── Source passage
Politically, Mixenden is not a Labour stronghold in the same way as, say, an inner city ward in Newcastle or Newham. Since the creation of Calderdale in 1974 – an unpopular invention which has remained so – Mixenden has not always returned Labour councillors. In 2000, a Tory called Lorraine Stott won, when a deselected Labour councillor, Red Mellett, stood as an independent.

Calderdale council remains unloved partly because it is barely viable. It is the smallest council in West Yorkshire with a very low number of council tax payers and an aging population. Because of its demographic diversity, it is the only authority along the Pennine corridor not to qualify for neighbourhood renewal money. The ability to make political choices is, therefore, somewhat hampered by a complete lack of resources in comparison to more favoured areas like Leeds, Bradford or Manchester. More often than not, the council is hung.

Despite this, Halifax Labour Party should be in a very healthy state indeed, with one of the country’s most outspoken, though unassuming left-wing MPs representing it – at least, it should if you think along the lines of the Campaign Group. In fact, it is in a state of near-collapse, particularly in the North Halifax “Labour heartland” wards of Ovenden, Mixenden and Illingworth. Both DLP and CLP struggle to have quorums and there are possibly only four, perhaps occasionally five, branches in the constituency that meet, only one of which, Ovenden, is in the shaky Labour heartland.

Clinging to class

In Mixenden, all the active members are old and many are in declining health. The party still clings to concepts of class which define its constituency ever more narrowly, and it has been unable to work out alternative ways of involving the socially excluded and the socially aspirational home-owning classes in any meaningful political projects. However, it still knows firmly what it is against: war and Tony Blair.

The Labour group itself is actually the smallest group on the council. It had 11 seats before 23 January and has no policies, no strategy and no interest in politics. In May 2002, it did quite well and won two seats. Then it promptly entered the council cabinet with the Liberal Democrats and the Tories, against the advice of the regional director of the Labour Party in Yorkshire and Humberside, Nan Sloane. He bowed, eventually, to “local” knowledge and the NEC permitted it. A surprising number of people in Halifax believe Labour is still in control of the council, including some of the members of the group.

This year quite a number of (mainly Tory) councillors have quit for one reason or another and soon after the Mixenden by-election was announced, another seat became vacant in Rastrick. The BNP put forward candidates for both seats, but eventually withdrew from Rastrick. Apparently, this is a common tactic because it splits the forces of the opposition.

Labour’s campaign in Mixenden was run by regional officials and telephone canvassing was done from the national HQ in London, although some also took place from the Labour Rooms in Halifax. The usual “Get out the vote” materials were used, based on the marked register of those who had actually voted in general and district elections since 1997. The obvious weakness of this technique is that it does not reach those who don’t usually bother to vote.

Given that this was a mid-term council by-election caused because the sitting Labour councillor was disqualified for non-attendance, the existing Labour vote held up quite well. Encouragingly, most existing Labour voters, at least the ones I talked to, said their second choice would be Liberal Democrat, except for one or two who said Tory specifically because they felt that they would vote for anyone who stood a good chance of beating the BNP. One voter, a pensioner, said that she appreciated the extra money Labour had given her but was disappointed with Tony Blair “because he’s right up that George Bush’s arse”.
────
── Record excerpts
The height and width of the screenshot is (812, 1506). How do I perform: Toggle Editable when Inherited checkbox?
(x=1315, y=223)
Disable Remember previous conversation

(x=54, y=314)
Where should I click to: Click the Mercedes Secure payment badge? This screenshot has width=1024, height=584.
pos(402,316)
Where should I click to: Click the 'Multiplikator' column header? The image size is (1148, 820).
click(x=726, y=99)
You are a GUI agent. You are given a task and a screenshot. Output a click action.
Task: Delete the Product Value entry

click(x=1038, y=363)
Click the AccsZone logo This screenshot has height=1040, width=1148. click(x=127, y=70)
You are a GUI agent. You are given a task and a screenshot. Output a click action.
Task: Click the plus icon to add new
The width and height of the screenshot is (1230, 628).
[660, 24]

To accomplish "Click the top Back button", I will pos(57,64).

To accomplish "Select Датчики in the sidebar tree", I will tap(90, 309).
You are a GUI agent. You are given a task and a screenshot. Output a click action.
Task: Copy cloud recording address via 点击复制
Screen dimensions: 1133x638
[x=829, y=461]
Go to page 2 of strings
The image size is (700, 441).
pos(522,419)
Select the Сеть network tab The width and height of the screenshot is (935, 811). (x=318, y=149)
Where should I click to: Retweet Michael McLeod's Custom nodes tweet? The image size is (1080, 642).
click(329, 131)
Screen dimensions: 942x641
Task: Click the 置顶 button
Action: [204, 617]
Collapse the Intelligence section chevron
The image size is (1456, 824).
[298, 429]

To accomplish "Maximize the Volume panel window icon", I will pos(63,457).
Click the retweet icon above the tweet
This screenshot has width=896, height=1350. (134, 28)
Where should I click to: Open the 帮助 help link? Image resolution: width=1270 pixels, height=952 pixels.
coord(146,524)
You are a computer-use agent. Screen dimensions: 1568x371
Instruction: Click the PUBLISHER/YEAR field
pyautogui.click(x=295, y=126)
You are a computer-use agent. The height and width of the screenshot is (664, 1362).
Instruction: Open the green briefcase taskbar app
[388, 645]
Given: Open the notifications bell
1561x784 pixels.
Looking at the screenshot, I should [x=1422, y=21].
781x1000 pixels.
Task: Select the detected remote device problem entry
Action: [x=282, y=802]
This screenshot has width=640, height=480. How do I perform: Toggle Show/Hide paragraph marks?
────
Task set:
1 > From the Mixenden by-election article, extract the part that opens with the words containing "This year quite" and closes with "of the opposition.".
2 > According to the Mixenden by-election article, what caused the by-election?

Expected answers:
1 >
This year quite a number of (mainly Tory) councillors have quit for one reason or another and soon after the Mixenden by-election was announced, another seat became vacant in Rastrick. The BNP put forward candidates for both seats, but eventually withdrew from Rastrick. Apparently, this is a common tactic because it splits the forces of the opposition.

2 > The sitting Labour councillor was disqualified for non-attendance.